Die Beutel selbst sind 1A, sie haben eine hohe Qualität, wir konnten sie mit unseren eigenen Prints veredeln und so die Geschichte erzählen. Schließlich sollen es ja so viele Leute wie möglich wissen, dass es das gibt. Vielleicht bestellt der Einkäufer eines Elektronikhandels oder Bratpfannen-Herstellers bei uns ein Laufshirt und denkt sich, „hey, solche Beutel wollen wir bei uns auch einsetzen“. Und zack, wurde wieder mehr Neuplastik durch wildes Plastik ersetzt.
Welche Rolle spielt eine transparente Lieferkette und die Rückverfolgung eurer Produkte für euch?
Bei unseren eigenen Produkten eine große Rolle, wir wollen und müssen ja wissen, was für Produkte wir fertigen und verkaufen.
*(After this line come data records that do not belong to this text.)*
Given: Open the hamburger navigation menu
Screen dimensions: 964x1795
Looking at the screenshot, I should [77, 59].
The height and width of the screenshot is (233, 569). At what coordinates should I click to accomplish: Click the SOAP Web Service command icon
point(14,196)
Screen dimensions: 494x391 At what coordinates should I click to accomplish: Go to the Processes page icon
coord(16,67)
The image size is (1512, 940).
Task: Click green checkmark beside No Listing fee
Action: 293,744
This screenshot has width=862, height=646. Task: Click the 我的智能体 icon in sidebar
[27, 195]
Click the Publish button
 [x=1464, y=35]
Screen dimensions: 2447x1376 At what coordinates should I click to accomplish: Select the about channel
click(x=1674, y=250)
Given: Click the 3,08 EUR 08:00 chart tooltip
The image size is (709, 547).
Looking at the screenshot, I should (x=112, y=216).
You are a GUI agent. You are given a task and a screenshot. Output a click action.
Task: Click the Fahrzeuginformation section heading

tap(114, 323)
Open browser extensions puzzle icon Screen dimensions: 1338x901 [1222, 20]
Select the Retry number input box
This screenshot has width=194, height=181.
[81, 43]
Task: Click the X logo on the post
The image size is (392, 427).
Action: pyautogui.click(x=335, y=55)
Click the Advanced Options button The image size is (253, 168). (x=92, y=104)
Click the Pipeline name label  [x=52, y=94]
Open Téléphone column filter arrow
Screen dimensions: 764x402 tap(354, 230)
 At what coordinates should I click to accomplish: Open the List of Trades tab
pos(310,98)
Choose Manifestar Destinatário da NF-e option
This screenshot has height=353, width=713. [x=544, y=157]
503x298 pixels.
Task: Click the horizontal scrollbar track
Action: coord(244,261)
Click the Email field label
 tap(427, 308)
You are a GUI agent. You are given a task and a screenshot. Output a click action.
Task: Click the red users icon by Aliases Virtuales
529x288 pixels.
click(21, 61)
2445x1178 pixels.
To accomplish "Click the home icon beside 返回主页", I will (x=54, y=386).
Demnach ist es uns natürlich auch wichtig zu verstehen, woher unsere Polybags kommen.
Für den Endkonsumentenmarkt halte ich die derzeitigen Transparenz-Debatten aber für völlig überzogen. Der bürokratische Aufwand für Unternehmen, die Informationen digital zur Verfügung zu stellen, sodass die Kundin versteht, welche Betriebe in welchem Land an etwas mitgearbeitet haben, ist immens. Und ich frage mich oft, was soll die Kundin denn jetzt mit dieser Info anfangen? Es hat keinerlei Nutzen oder Konsequenz in meinen Augen. Ein „Made in“ ist hier völlig ausreichend, um Kunden die Kaufentscheidung zu erleichtern. Solange die Firmen im Backend natürlich einen Überblick über ihre Supplier haben.
Was sind eure konkreten Next Steps bei runamics und wo wollt ihr in fünf Jahren stehen?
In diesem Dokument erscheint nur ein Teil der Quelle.